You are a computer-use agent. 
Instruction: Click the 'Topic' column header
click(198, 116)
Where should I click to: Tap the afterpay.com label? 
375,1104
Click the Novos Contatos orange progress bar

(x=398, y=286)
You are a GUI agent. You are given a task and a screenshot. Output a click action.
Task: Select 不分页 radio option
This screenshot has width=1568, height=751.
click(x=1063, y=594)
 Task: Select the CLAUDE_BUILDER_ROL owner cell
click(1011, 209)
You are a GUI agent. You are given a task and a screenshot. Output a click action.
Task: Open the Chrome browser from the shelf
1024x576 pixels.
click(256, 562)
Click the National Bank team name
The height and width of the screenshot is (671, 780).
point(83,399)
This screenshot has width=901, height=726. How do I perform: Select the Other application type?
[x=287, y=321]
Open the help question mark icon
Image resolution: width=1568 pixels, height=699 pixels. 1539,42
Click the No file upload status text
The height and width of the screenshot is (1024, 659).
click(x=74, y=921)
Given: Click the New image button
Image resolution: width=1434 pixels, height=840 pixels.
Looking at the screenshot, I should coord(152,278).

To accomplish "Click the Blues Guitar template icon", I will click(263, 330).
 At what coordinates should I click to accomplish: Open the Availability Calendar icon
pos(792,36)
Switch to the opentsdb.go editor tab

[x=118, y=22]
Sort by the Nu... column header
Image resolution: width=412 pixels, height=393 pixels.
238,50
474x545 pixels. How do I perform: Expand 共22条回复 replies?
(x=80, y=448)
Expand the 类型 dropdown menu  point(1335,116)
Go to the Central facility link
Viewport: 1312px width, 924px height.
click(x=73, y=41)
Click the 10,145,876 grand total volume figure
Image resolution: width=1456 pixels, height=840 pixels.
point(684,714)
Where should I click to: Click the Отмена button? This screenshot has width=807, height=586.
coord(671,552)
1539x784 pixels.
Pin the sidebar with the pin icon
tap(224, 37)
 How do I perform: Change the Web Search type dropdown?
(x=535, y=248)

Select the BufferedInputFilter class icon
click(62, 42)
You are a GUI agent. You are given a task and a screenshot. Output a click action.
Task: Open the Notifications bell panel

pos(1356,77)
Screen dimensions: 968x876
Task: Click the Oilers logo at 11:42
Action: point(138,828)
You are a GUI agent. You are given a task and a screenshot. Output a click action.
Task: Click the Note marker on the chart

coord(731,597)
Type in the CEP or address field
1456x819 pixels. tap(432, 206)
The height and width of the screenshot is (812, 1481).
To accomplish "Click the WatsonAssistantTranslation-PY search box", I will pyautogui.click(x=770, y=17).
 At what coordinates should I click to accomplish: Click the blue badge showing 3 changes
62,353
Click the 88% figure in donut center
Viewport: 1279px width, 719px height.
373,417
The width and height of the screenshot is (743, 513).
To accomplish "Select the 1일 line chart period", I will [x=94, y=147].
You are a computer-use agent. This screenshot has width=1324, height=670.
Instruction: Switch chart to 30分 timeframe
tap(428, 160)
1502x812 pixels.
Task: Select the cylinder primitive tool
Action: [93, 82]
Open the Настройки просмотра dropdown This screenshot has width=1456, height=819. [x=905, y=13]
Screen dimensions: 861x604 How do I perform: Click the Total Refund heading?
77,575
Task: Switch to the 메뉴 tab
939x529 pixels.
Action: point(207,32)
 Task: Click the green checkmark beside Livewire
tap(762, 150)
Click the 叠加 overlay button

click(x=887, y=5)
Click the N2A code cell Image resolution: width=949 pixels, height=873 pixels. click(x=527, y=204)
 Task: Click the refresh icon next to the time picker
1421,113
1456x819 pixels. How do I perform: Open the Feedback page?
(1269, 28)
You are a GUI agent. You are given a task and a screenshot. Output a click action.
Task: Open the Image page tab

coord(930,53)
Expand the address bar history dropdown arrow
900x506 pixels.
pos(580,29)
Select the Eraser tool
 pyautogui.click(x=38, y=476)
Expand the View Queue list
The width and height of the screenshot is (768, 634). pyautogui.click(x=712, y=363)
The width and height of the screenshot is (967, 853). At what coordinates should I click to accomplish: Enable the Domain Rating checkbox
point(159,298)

++++

Transcribe the items from the line with "The height and width of the screenshot is (812, 1481)." up to and including the line with "will pyautogui.click(x=770, y=17).".

*RESPONSE TO THE EXERCISE*:
The height and width of the screenshot is (812, 1481).
To accomplish "Click the WatsonAssistantTranslation-PY search box", I will pyautogui.click(x=770, y=17).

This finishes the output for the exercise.